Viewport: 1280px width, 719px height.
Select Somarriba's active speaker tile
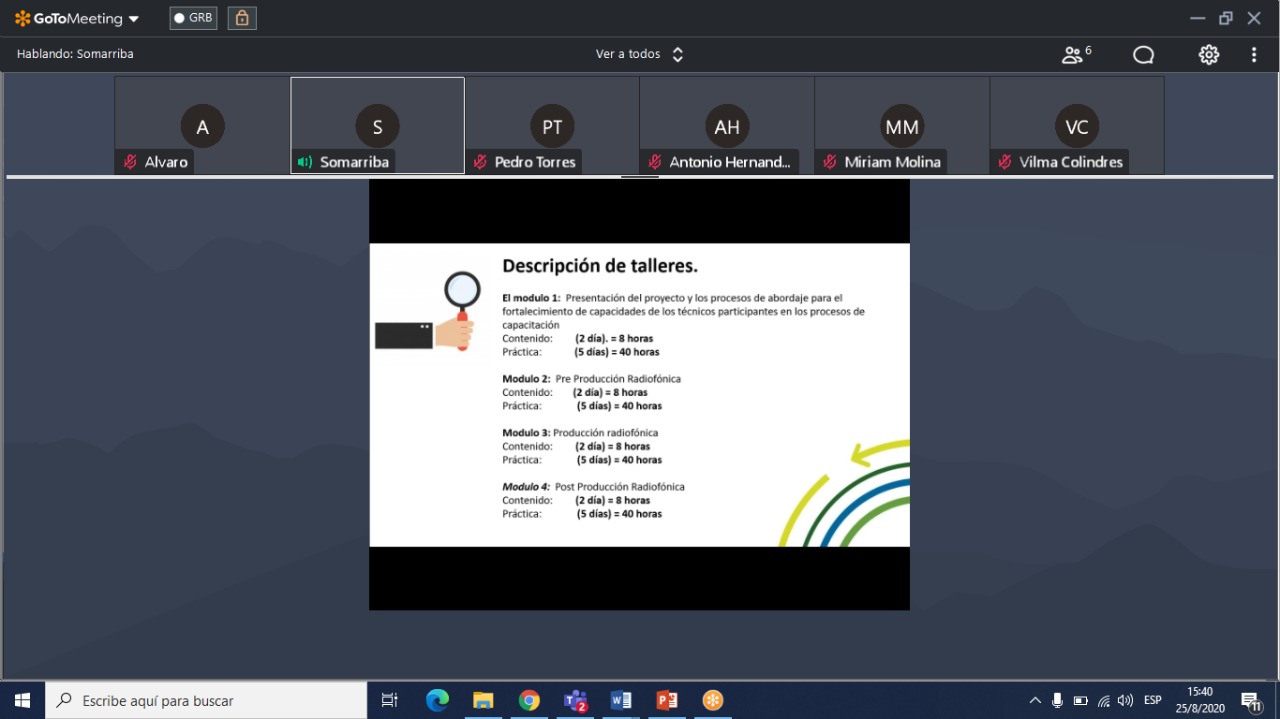(377, 125)
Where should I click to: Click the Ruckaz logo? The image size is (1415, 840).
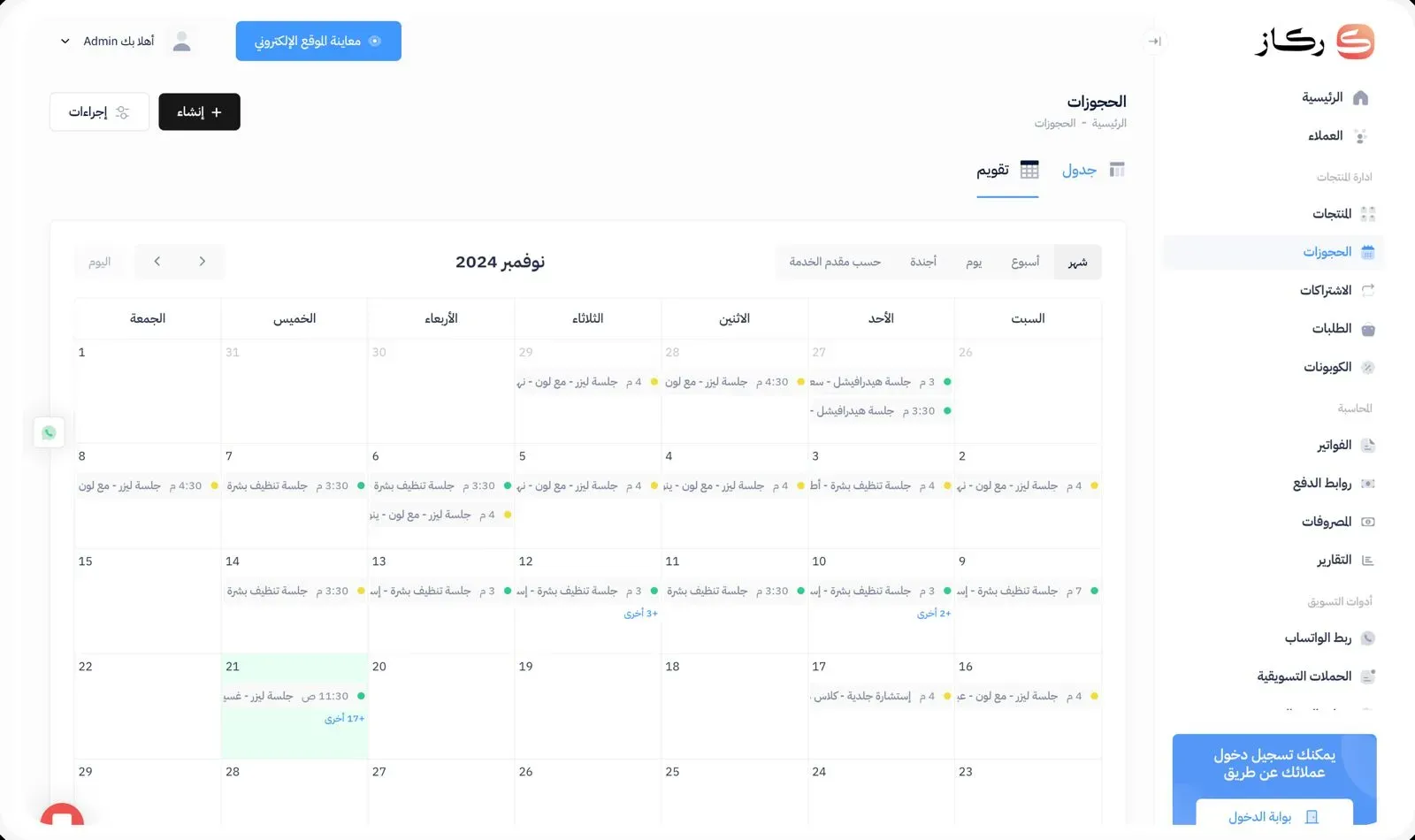(x=1315, y=42)
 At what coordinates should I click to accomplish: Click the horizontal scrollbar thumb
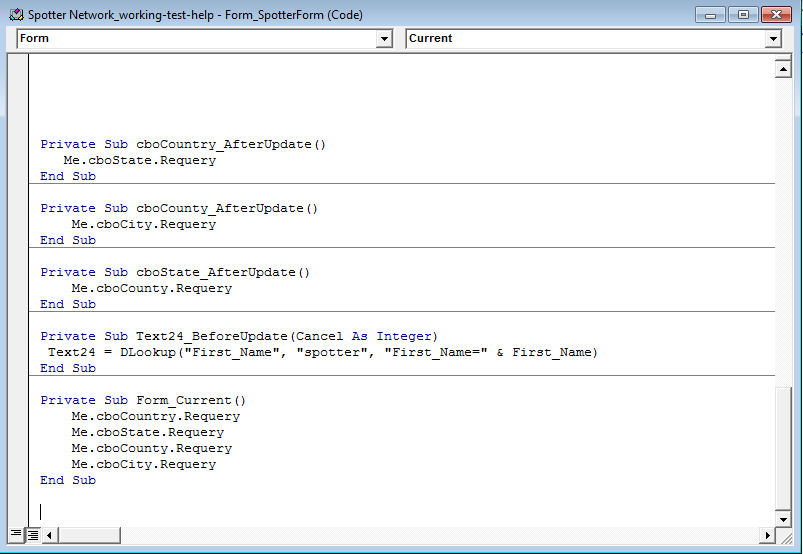click(90, 536)
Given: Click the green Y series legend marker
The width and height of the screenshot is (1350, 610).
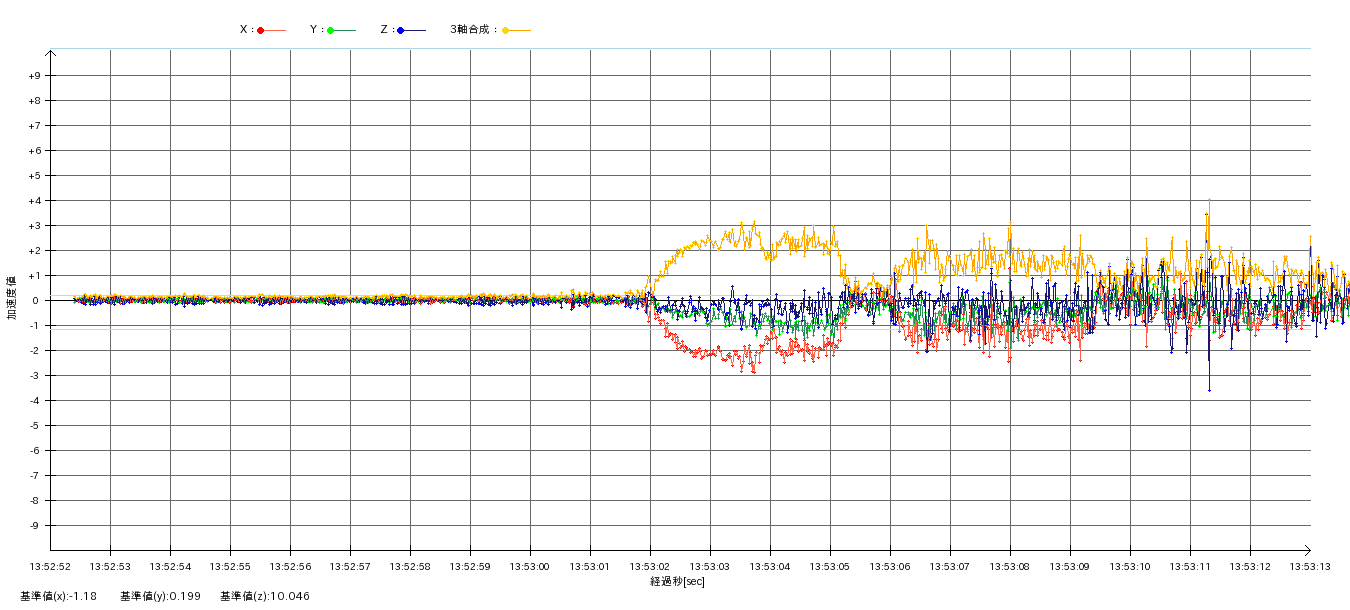Looking at the screenshot, I should 331,30.
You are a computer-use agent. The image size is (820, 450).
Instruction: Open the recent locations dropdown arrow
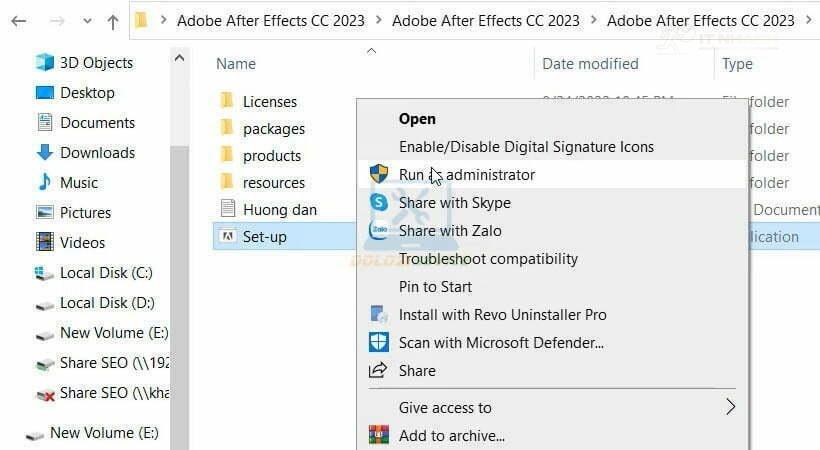(87, 21)
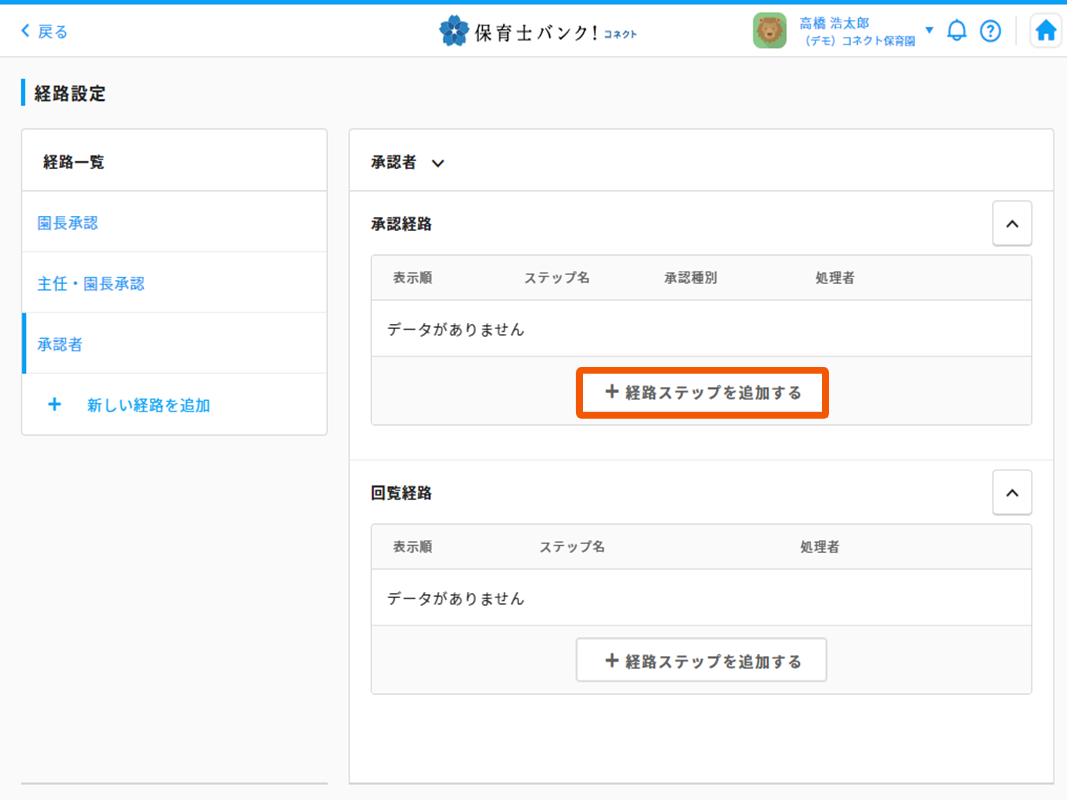Viewport: 1067px width, 800px height.
Task: Select 主任・園長承認 route in list
Action: click(x=91, y=284)
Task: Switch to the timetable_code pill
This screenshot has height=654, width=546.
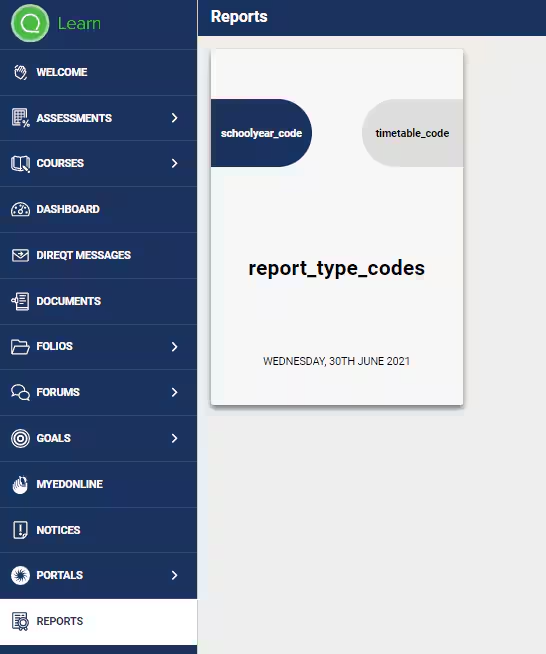Action: point(413,133)
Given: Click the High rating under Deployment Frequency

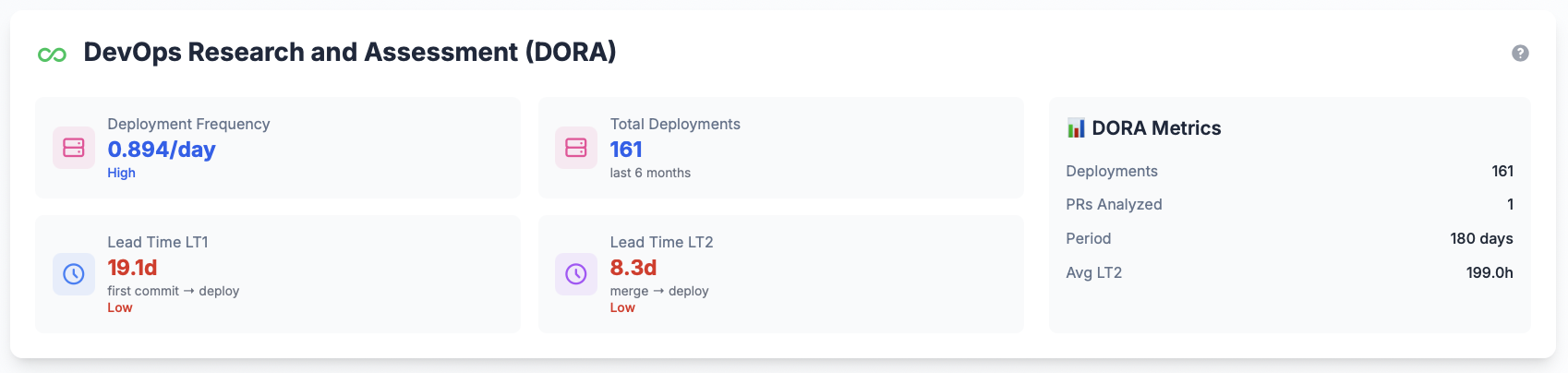Looking at the screenshot, I should pyautogui.click(x=121, y=173).
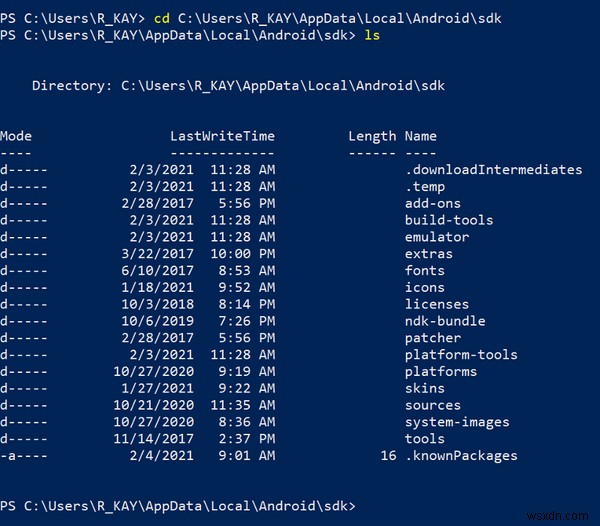This screenshot has width=600, height=526.
Task: Click the Length column header
Action: point(372,136)
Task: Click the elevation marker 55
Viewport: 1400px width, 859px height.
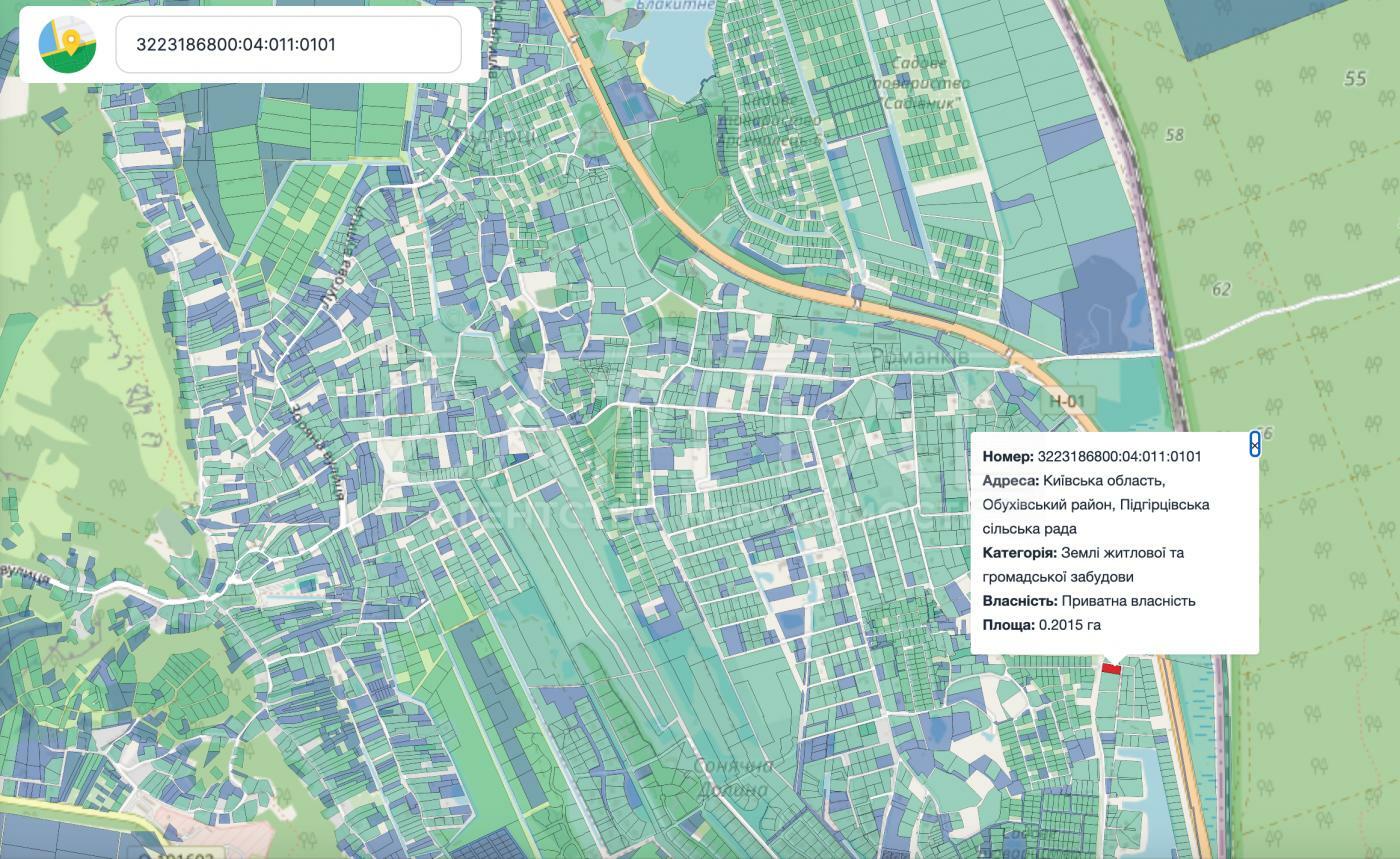Action: [1355, 78]
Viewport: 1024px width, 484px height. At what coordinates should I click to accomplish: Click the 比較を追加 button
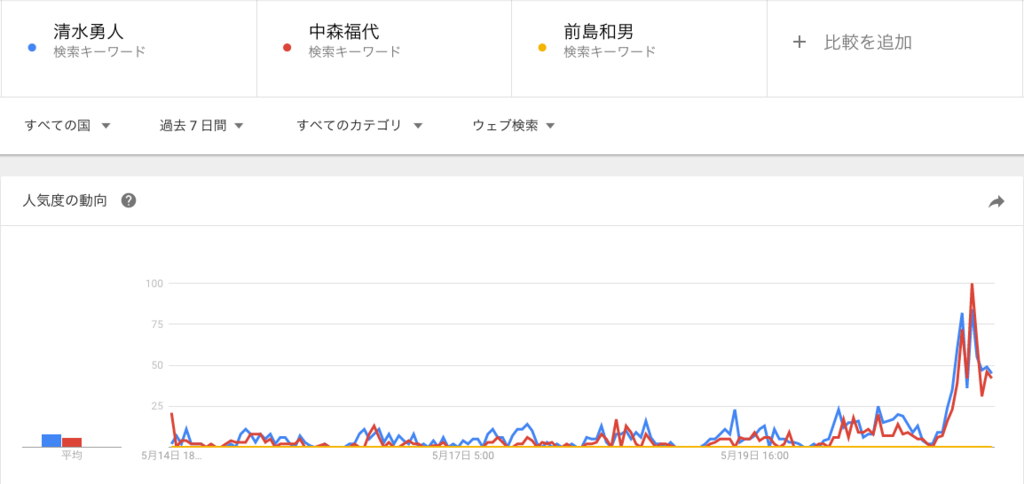pyautogui.click(x=866, y=42)
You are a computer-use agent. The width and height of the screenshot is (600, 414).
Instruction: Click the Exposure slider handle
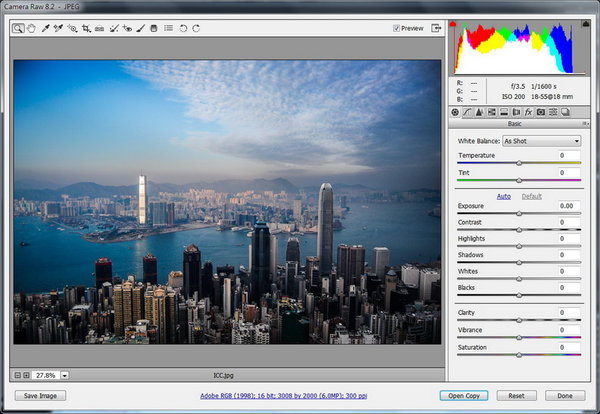click(519, 214)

[ACTION ITEM]:
For the word "agent", state the number of lines in the listing that contain it and nothing further.

[RESPONSE TO THE TASK]:
2